## PROBLEM STATEMENT
Print, exactly as they stand, the lines below from the one that has "How do I perform: Click" to the one that has "The image size", inclusive, leaving out the pictures.

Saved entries
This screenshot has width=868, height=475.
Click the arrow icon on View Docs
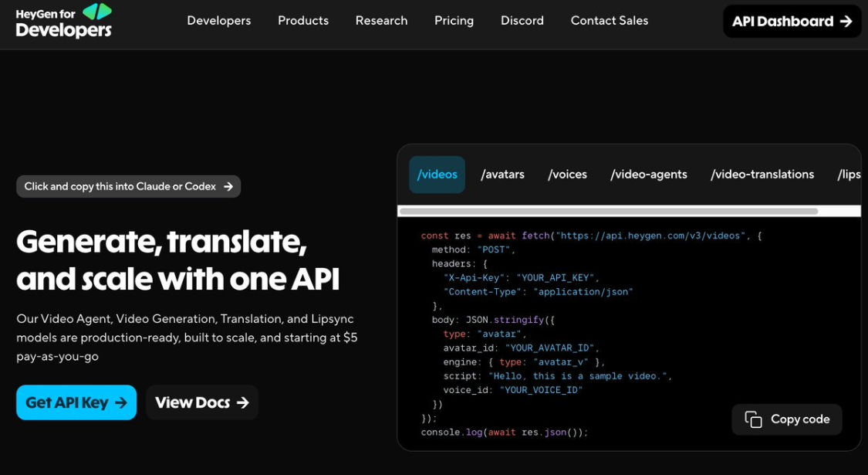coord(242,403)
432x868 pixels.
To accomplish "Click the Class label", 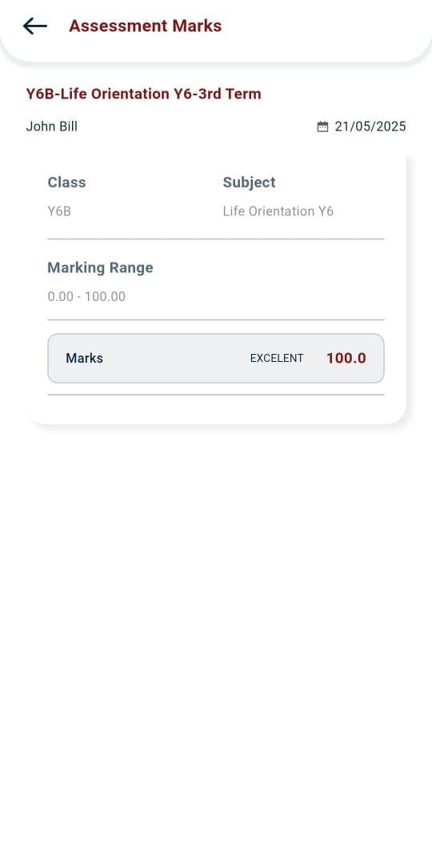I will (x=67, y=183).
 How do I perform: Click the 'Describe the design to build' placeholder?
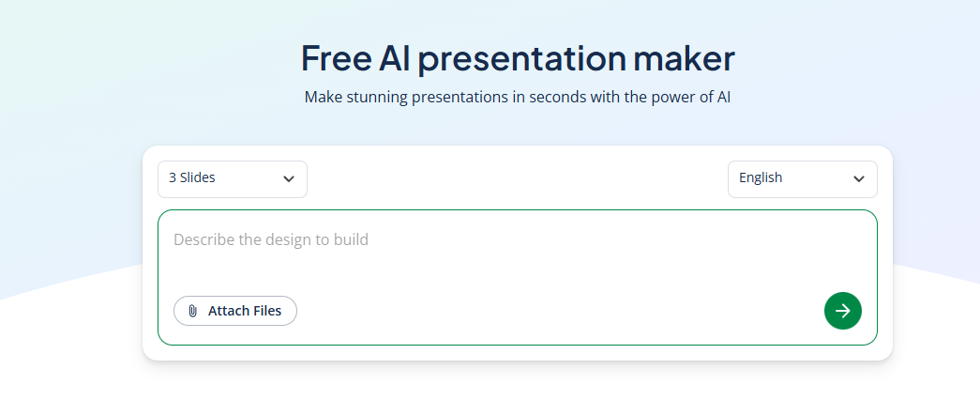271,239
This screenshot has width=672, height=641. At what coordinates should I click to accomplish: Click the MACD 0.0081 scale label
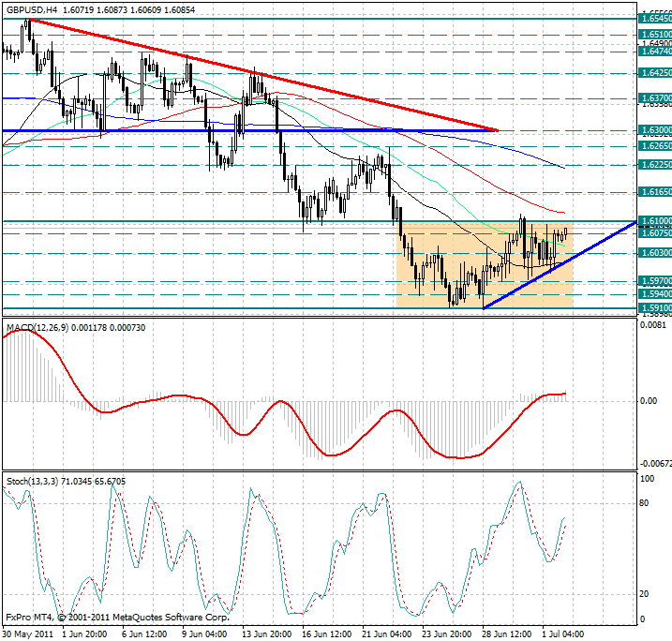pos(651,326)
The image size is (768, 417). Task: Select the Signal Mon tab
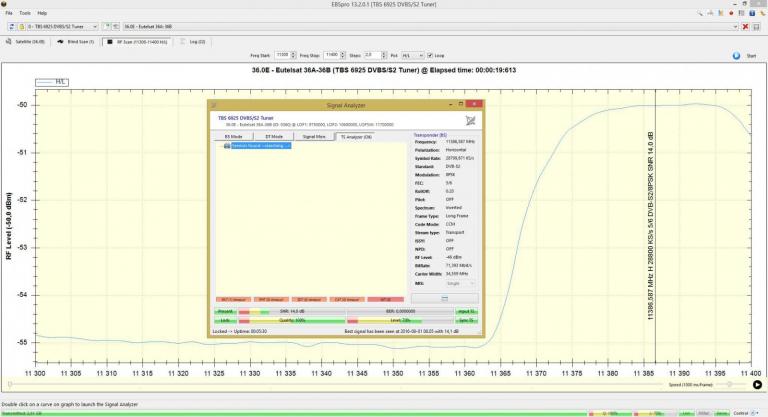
...
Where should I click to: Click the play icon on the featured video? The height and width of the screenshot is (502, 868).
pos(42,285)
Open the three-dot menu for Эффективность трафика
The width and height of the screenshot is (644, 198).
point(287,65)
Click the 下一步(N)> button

## OUTPUT
 How do I perform: Click the 'Describe the design to build' placeholder?
271,239
This screenshot has width=672, height=641. At what coordinates should I click to accomplish: Click the MACD 0.0081 scale label
pos(651,326)
The image size is (768, 417). Task: Select the Signal Mon tab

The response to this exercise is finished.